Crowe at the Cleveland Clinic attempted NSM in 54 women from September 2001 until June 2003. Frozen section findings of disease in the nipple resulted in aborting the procedure in six patients. Of the 48 women who underwent NSM, three had partial nipple loss. Candidates for NSM were excluded if the tumor was 3.5 cm in diameter or greater, if the tumor was central, if the patient had undergone neoadjuvant chemotherapy, and if there was inflammatory breast cancer or Paget’s disease. Overall, they recommended lateral incisions whenever possible. Of note even with their exclusion criteria, of 37 patients who underwent NSM for cancer, six (16%) had neoplastic involvement based upon frozen section.

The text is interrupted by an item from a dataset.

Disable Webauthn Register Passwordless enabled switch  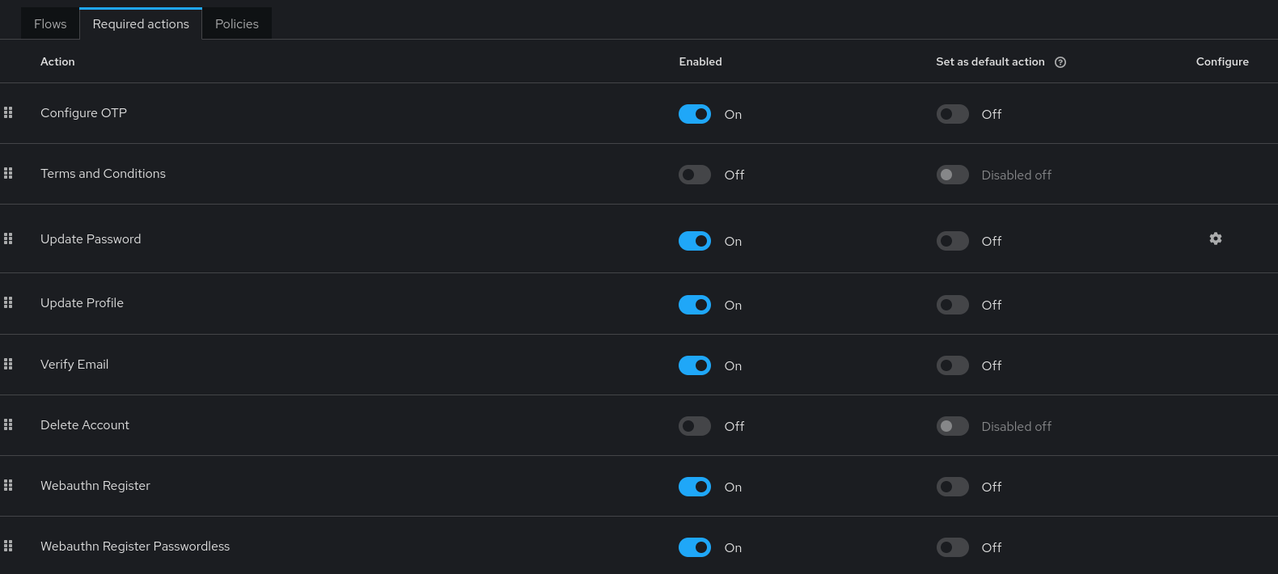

In Sacchini’s report of a multi-center, multinational experience with NSM in 68 patients with breast cancer, they excluded women with very large breasts, very ptotic breasts, and tumors within 1 cm of the areola. Fourteen patients of the original 82 were excluded and not included among the remaining 68 because of tumor involvement found on permanent pathological evaluations. They did not employ frozen sections in their series, and thus finding occult nipple involvement with tumor was only possible on permanent pathologic review.
More recently, Laura Esserman and colleagues from San Francisco described their experience with total skin-sparing mastectomy (nipple-sparing mastectomy) in 64 breasts in 43 women. Twenty-nine breasts were prophylactic and 24 were for invasive cancer or DCIS. They recommended high-resolution magnetic resonance imaging (MRI) with fat suppression to exclude tumor within 2 cm of the nipple. Nevertheless, even with MRI screening two occult cancers were found on frozen section. Further, they do not recommend NSM in cases with large, centrally located tumors, skin involvement by tumor, or MRI evidence of tumor within 2 cm of the nipple.
Of similar interest is the recommendation by Govindarajulu and colleagues from Bristol, UK, to screen patients for possible NSM by performing preoperative ultrasound-guided mammotome assessment. Thirty-three women had 36 procedures, and seven of the 36 had a positive biopsy. The histopathology of the mastectomy specimen correlated 100% with the mammotome biopsy.